地元で見られること自体に価値がある
高額な時計や宝飾、アート、毛皮、輸入家具を一度に比べたい。
そう思っても、毎回東京や大阪へ出向ける人ばかりではない。
岩田屋本店、大丸福岡天神店、藤崎、香林坊大和、そごう広島店、JR名古屋高島屋といった地域の有力百貨店が開く富裕層向け催事には、地元で専門スタッフに相談できる場としての意味がある。
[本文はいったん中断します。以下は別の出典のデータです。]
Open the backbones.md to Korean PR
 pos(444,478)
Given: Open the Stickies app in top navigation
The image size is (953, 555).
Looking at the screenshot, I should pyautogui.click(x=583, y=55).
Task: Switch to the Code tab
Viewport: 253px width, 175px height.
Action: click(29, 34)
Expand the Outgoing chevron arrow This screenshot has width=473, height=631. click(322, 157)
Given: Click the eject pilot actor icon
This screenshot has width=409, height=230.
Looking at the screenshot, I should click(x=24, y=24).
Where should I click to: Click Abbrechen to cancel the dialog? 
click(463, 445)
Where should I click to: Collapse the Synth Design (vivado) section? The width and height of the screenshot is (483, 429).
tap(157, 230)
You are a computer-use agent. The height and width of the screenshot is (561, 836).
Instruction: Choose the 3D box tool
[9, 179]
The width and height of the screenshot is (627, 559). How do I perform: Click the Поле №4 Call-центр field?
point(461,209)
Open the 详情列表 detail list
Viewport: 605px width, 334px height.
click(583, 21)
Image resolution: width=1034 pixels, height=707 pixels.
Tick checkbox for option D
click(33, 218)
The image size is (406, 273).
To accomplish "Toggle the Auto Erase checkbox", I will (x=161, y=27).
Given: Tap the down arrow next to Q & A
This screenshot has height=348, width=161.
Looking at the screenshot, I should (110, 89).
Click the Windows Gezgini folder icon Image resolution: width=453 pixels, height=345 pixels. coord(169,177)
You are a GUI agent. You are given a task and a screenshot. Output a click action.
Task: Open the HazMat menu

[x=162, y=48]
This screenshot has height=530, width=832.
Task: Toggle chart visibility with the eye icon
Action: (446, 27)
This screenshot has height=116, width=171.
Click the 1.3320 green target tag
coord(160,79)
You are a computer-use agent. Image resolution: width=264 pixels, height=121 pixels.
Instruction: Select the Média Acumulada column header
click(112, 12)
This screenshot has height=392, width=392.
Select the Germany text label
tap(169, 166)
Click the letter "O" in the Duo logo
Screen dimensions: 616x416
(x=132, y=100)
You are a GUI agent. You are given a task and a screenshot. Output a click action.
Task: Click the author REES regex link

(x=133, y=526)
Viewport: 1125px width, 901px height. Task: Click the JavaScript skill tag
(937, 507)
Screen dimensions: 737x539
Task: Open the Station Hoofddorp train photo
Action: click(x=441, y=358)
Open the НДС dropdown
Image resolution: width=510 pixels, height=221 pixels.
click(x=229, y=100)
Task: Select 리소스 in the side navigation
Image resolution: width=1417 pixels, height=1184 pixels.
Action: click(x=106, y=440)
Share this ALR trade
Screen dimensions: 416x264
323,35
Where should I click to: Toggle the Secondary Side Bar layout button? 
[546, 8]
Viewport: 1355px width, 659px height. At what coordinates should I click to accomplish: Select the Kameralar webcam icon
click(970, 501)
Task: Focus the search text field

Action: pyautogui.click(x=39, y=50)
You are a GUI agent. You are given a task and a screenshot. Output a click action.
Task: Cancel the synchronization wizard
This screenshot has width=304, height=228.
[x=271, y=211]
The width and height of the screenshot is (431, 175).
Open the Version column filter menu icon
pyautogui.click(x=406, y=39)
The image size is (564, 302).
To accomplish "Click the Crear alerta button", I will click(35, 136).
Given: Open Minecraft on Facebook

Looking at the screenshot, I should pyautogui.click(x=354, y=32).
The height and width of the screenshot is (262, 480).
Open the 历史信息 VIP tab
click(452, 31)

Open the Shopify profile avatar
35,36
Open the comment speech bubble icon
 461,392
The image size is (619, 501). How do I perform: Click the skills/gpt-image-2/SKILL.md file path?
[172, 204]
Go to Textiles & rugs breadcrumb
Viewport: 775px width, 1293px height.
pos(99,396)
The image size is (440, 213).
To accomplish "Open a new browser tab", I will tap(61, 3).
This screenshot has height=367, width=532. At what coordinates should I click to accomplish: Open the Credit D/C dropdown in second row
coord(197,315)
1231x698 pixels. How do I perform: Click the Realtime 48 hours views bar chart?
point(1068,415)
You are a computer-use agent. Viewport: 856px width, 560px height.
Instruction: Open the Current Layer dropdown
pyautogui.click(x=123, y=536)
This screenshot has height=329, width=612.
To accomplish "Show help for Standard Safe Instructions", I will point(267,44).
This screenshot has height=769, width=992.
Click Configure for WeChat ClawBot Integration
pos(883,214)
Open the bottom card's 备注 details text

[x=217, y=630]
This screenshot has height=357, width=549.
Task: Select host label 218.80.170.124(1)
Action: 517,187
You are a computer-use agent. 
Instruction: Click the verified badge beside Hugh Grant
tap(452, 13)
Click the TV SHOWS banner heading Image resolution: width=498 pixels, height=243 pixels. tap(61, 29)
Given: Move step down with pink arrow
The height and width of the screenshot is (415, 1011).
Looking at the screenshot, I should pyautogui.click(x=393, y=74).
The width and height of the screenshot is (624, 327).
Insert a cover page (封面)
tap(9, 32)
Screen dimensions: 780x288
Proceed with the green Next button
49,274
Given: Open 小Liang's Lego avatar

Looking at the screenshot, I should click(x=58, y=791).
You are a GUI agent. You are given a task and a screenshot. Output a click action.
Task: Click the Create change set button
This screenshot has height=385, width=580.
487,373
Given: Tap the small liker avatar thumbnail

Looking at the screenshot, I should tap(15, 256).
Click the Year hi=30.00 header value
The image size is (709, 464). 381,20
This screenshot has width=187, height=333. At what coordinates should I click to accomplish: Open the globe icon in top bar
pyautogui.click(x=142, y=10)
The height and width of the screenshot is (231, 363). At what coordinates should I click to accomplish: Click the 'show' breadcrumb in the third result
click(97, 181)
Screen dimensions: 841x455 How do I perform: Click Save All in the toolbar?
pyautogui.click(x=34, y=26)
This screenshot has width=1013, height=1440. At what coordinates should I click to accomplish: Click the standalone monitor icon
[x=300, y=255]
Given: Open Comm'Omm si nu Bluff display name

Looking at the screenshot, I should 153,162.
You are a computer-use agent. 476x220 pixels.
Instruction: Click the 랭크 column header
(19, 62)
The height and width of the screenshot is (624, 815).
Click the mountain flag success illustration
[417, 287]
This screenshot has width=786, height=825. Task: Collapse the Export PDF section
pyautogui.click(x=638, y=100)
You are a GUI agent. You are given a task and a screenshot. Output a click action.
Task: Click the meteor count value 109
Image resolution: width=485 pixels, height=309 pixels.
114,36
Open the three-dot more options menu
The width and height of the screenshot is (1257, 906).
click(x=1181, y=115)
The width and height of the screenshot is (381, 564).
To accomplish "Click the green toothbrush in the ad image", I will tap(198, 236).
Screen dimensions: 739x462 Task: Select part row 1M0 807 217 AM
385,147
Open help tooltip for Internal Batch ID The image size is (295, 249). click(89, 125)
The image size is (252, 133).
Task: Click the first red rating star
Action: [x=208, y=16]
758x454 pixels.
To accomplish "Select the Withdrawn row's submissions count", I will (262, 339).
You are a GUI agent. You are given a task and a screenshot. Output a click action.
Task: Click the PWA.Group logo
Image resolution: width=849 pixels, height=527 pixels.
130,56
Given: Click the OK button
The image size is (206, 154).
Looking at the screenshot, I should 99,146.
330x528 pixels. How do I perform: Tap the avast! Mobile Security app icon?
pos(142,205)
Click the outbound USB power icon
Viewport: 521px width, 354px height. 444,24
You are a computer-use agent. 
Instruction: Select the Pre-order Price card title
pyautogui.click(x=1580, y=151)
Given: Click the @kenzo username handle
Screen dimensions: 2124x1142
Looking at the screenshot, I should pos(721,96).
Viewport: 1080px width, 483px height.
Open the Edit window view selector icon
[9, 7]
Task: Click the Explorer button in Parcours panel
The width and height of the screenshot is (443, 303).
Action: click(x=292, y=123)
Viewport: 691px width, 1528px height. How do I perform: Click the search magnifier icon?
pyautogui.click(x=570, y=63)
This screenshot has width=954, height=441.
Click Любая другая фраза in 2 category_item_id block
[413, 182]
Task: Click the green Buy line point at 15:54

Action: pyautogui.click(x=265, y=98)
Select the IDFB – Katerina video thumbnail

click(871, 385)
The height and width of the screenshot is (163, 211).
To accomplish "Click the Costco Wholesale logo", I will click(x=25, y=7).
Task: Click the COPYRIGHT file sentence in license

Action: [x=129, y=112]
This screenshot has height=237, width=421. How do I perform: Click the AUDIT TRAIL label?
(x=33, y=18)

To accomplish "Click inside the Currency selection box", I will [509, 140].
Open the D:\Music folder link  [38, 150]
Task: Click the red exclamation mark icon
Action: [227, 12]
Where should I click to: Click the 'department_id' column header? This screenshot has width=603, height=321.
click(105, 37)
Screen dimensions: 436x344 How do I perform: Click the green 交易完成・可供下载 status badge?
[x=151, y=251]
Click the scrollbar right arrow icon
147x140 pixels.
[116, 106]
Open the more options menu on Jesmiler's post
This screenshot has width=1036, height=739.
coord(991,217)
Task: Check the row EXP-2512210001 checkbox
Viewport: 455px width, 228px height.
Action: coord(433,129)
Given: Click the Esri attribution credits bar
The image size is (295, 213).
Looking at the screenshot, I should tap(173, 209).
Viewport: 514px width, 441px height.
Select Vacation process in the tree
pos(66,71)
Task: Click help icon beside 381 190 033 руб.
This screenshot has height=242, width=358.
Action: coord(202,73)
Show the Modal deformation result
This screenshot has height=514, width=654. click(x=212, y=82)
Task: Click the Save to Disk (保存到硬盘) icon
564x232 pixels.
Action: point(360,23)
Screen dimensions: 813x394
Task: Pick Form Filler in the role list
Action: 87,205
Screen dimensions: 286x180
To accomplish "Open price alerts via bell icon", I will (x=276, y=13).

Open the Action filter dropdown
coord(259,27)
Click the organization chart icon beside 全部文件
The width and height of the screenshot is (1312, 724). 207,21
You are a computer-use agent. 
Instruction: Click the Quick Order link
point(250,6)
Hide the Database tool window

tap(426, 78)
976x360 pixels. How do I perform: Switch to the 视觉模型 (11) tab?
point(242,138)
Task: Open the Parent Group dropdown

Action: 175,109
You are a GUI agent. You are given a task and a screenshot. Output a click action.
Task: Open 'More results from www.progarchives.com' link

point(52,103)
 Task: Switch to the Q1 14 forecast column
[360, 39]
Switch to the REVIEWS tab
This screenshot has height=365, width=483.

これまで、こうした催事の入口は外商担当者からの案内や店頭での告知が中心だった。
担当者が顧客の好み、家族構成、過去の購入履歴を知っていれば、合いそうな品物や見ておくべきタイミングを提案しやすい。
そこに公式サイト、アプリ、LINE、電話予約などの接点が重なると、来店前の準備は少し変わる。
担当者に直接連絡するほどではないが気になる、という段階でも動きやすくなるからだ。
催事は、買う場であり相談の場でもある
富裕層向け催事という言葉から、限られた常連客だけの華やかな会を思い浮かべる人もいるだろう。
実際には、短い時間で高額商材を見比べ、専門スタッフに疑問をぶつける実務的な場でもある。
忙しい経営者、医師、士業、共働き世帯、親世代の資産を引き継ぐ家族にとって、移動時間を抑えて情報を得られることは大きい。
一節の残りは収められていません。